Monday, January 31, 2011

Puncher - 16

The runner looked at him, its jaws worked. He severed the spine, so it was harmless, but they didn’t die unless you destroyed the brain. He could see the hunger in its eyes, and it tried to bite him. It was disgusting, and he was disgusting.

He finished it off by smashing it’s skull with his heel. No point except that he was pissed off that the thing had tried to bite off his dick. He was wearing a cup, but it was the principle of the thing. He wiped his feet on what was left of the rug.

The room he was in had a hole cut in the wall. He looked up at the corners of the room. Cameras were tracking him. He gave one the finger. He stepped into the next room, keeping an eye out for any traps. At this point, he need to get to the damn gate, and he wasn’t keen on going through the building to do it. On the other hand, he needed to get past the runners. If the girl didn’t lead them down to the gate, they’d keep trying to get at him through the end of the building or they’d head down to the tanker. Either one was good.

He was halfway there when he hit another trap, of sorts. It wasn’t much of one, as they went. There was a door. It was the first honest to god door he come across since this happened. He opened it quickly.

Smith couldn’t tell immediately how many shamblers were there. They all looked old. Runners didn’t stay runners for very long. The virus kept their muscles and bodies working in ways that they really shouldn’t, but they didn’t heal, not really, unless they consumed a lot of human flesh.

After the first twenty four hour or so, the cumulative damage started to show, and they began to rot. They kept going, kept walking, but they got dumb and they got slow. They weren’t much of a threat, individually, but enough of them could overwhelm a puncher, and a lot of first timers ended up dead because they didn’t realize how easy it was to get surrounded.

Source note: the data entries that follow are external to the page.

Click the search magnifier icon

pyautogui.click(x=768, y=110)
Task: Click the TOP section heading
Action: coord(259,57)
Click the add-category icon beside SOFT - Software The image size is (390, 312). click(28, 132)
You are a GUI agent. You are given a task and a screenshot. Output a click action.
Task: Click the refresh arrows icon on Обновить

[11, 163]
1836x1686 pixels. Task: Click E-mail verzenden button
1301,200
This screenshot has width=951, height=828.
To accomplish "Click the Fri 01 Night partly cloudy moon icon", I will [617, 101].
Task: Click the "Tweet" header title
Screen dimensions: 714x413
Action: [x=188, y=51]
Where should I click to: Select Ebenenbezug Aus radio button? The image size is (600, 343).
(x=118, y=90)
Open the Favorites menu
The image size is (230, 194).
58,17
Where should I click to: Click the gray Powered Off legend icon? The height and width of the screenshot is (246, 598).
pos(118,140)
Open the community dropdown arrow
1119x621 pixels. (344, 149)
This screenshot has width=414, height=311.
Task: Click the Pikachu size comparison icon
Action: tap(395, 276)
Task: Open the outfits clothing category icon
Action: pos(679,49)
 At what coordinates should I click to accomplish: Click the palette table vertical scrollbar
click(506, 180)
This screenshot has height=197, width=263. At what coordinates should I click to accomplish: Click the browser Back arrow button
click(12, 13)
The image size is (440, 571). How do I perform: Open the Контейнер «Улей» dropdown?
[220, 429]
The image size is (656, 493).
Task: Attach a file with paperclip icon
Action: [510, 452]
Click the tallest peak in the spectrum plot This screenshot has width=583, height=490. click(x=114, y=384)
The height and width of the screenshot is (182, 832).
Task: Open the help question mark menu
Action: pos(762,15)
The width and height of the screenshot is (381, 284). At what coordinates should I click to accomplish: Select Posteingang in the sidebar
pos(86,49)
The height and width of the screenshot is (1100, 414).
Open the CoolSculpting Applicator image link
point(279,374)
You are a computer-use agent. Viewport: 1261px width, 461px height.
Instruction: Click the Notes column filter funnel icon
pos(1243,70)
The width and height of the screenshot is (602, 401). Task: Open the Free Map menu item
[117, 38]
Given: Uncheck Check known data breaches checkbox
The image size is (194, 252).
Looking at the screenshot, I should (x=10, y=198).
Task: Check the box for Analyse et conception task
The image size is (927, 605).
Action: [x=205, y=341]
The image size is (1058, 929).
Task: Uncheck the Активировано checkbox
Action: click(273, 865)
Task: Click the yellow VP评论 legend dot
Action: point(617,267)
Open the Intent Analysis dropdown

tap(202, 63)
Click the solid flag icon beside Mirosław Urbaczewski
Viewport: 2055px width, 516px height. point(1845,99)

Smith was not a first timer. He stayed in the door way, which meant that he only had them coming from direction. He planted his feet and fired off a series of punches to the first shambler. The last caused its fragile skull to pop and he stepped aside as it fell.

He grabbed the next two and slammed their heads together hard, then again and then shoved them against the other shamblers. He felt the blood sing in his arms and shoulders and he smiled. This job wasn’t all bad.

There were eight of them. More than enough to cause a problem, but these were at least a couple of months old. He beat one of them to death, or whatever passed for death for these things, with its own arm. He was on the last one when the girl stepped through the other door.

“You’re going in the wrong direction,” he said.

“You’ve got my key.”

“Is that tanker still alive?”

“The big guy? Yeah. It looks like a bomb went off by the gates. There are stacks of dead runners and shamblers. I’m beginning to respect the strategy.”

Smith looked at the torn leather on his chest.

“Yeah, me too.”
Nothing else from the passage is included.